Es cierto que esa fe hay que purificarla, encauzarla, confrontarla con el Dios de Jesucristo, alimentarla e incluso evangelizarla (y uso todos estos verbos con mucho respeto y con mucha cautela). Pero también es verdad, y más si cabe en un contexto social y eclesial como el nuestro, que esa fe hay que cuidarla, mimarla, acompañarla, respetarla y aprender de ella, porque también el Espíritu habla a través de los alejados y de los que aparentemente no tienen nada que enseñarnos. ¿Cómo? Creo que muchos párrocos y agentes pastorales podrían responder mejor que yo: con diálogo, con afecto, con paciencia, no volando los puentes, sugiriendo, anunciando, agradeciendo, curando, compartiendo, desterrando tonos clericales o arrogantes… No es literatura. Cada uno de estos verbos tiene su sentido y supone un reto para nuestra pastoral. En fin, lo de Isaías que Mateo aplica a Jesús en el Evangelio: “No disputará ni gritará; nadie oirá su voz en las plazas. La caña cascada no la quebrará, y no apagará la mecha humeante hasta hacer triunfar el derecho… y en su nombre pondrán las naciones su esperanza”.

No quisiera terminar sin señalar otra fe que, en algunos casos, quizás sea todavía más implícita y más agazapada, pero que para mí ha sido un verdadero aldabonazo y una llamada a la humildad. Me refiero a la fe que late en el sentido del deber, en la profesionalidad, en la entrega tan generosa y heroica de tantos asistentes sanitarios, enfermeros, policías, soldados y trabajadores de muy diversos ámbitos que nos permiten seguir viviendo… También sacerdotes que de diversas maneras han estado ahí ayudando como mejor han podido. Que el ejemplo de los que han dado su vida así, en el servicio generoso, no sea estéril…
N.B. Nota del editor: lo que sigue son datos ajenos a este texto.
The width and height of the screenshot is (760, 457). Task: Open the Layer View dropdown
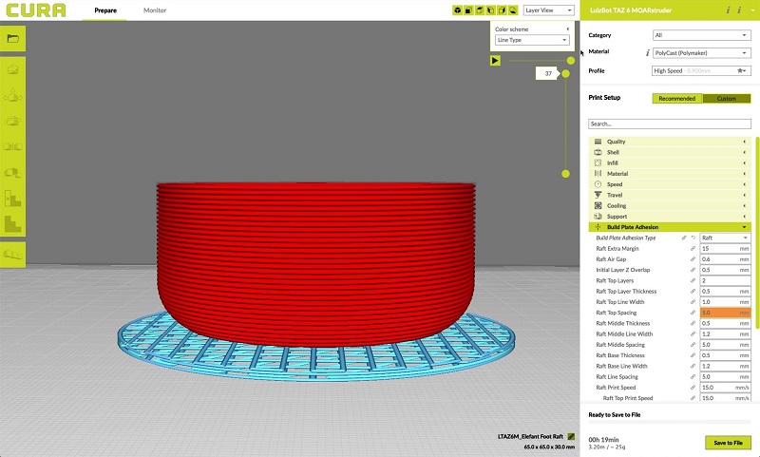pos(549,10)
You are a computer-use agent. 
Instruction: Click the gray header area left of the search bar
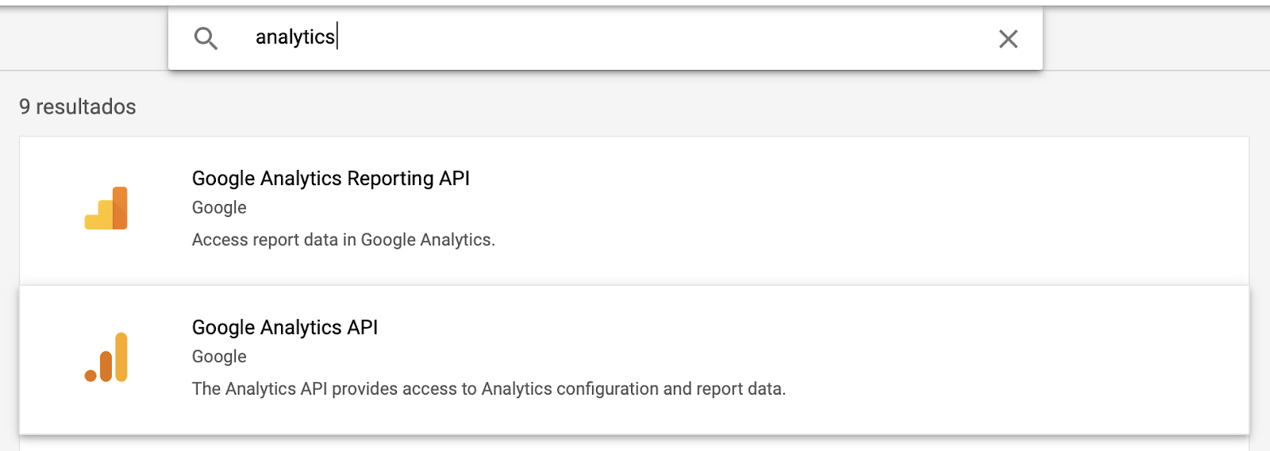click(x=83, y=40)
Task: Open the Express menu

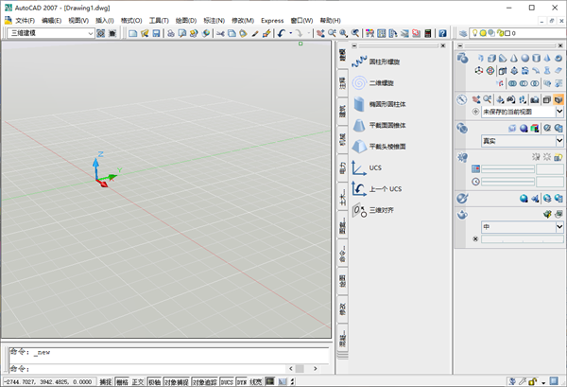Action: [271, 20]
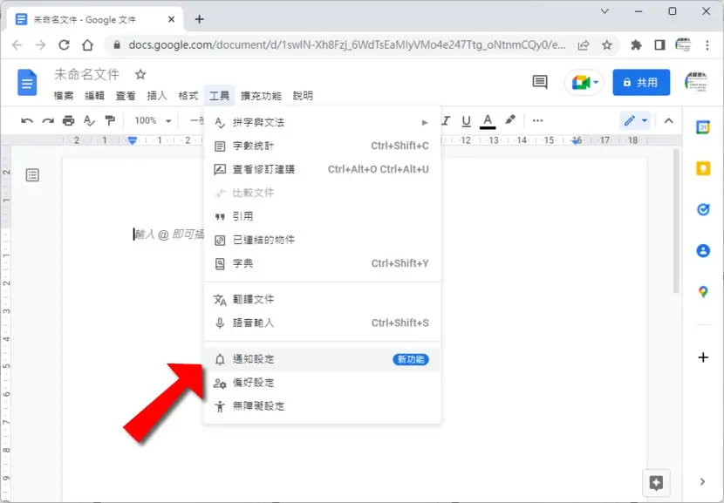Screen dimensions: 724x503
Task: Open comment history icon
Action: click(x=540, y=82)
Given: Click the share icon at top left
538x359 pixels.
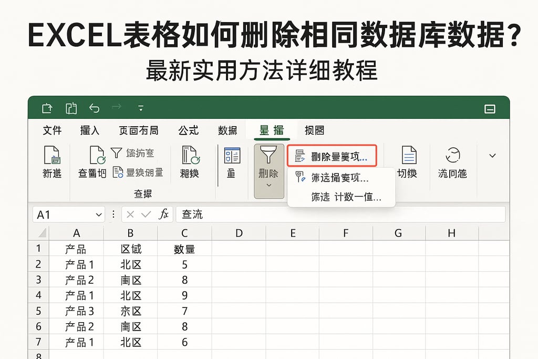Looking at the screenshot, I should (47, 108).
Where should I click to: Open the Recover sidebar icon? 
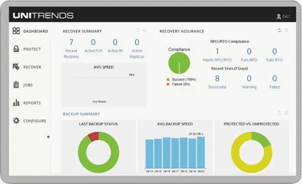[16, 67]
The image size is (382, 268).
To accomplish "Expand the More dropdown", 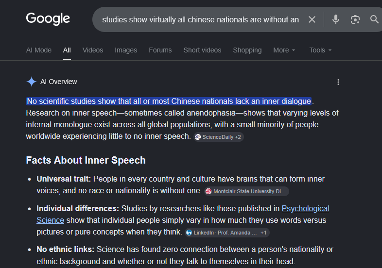I will 284,50.
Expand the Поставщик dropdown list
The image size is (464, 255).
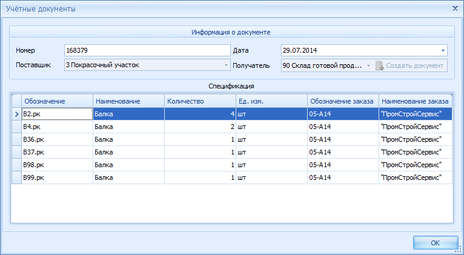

Quisiera haber comentado algunos tesoros más, pero estos son los que más me han impactado personalmente. Hay muchos otros tesoros escondidos de esta crisis, como en todo lo humano. Un drama de estas dimensiones saca a relucir lo peor y también lo mejor del género humano. Ojalá que nosotros, religiosos y religiosas del siglo XXI, como contemplativos, sepamos descubrir los tesoros escondidos y envueltos en el sufrimiento de tantas personas y de tantas familias, y, como consagrados, hagamos lo posible para que lleguen a multiplicarse en nuestra sociedad de un mañana incierto.